Irony alert: Wurmser is not the only former Administration official exercised over White House meddling in this particular Pandora's box. So is former US Ambassador to the UN John Bolton. He deems the plan:
“an institutional failure, a failure of strategy.” Its author, he says, was Rice, “who, like others in the dying days of this administration, is looking for legacy. Having failed to heed the warning not to hold the elections, they tried to avoid the result through Dayton." [note: Lieutenant General Keith Dayton, then U.S. security coordinator for the Palestine Authority]
Okay, the entire story is Byzantine, but shows the limits of American ability to meddle successfully in Middle Eastern affairs. Which brings me back to "blowback." I leave you with the Chalmers Johnson (author of "Blowback: The Costs and Consequences of American Empire") definition of the term:
"Blowback" is a CIA term first used in March 1954 in a recently declassified report on the 1953 operation to overthrow the government of Mohammed Mossadegh in Iran.
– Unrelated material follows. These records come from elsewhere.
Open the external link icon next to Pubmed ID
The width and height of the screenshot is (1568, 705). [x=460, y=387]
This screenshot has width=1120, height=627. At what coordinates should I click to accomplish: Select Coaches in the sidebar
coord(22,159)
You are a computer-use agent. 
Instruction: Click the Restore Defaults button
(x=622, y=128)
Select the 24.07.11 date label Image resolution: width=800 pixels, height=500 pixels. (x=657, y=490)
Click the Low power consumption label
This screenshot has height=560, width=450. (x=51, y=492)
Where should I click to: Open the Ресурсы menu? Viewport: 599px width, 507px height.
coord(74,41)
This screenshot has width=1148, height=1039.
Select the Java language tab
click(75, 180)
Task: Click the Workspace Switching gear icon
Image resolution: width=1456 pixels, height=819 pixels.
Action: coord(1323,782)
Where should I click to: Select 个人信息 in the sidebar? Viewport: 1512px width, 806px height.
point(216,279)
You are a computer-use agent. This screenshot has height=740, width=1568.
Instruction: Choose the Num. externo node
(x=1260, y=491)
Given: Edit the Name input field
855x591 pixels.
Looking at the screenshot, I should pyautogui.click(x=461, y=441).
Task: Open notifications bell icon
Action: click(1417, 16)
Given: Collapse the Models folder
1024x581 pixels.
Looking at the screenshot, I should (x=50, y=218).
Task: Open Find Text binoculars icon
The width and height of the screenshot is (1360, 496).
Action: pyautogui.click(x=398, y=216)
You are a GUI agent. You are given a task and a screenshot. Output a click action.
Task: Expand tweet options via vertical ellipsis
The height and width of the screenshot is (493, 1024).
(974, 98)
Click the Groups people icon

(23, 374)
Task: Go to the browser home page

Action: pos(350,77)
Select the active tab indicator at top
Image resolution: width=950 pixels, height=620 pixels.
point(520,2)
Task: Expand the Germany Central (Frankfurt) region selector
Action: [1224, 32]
It is a metaphor for the unintended consequences of the US government's international activities that have been kept secret from the American people. The CIA's fears that there might ultimately be some blowback from its egregious interference in the affairs of Iran were well founded. Installing the Shah in power brought twenty-five years of tyranny and repression to the Iranian people and elicited the Ayatollah Khomeini's revolution. The staff of the American embassy in Teheran was held hostage for more than a year. This misguided "covert operation" of the US government helped convince many capable people throughout the Islamic world that the United States was an implacable enemy.
Johnson wrote the above in September 2001, in attempt to explain the "unintended consequences" that led to 9/11. Johnson always stresses that these are "activities that have been kept secret from the American people." Thanks to Vanity Fair and David Rose, that is no longer the case, and at least we now have the backstory to blowback.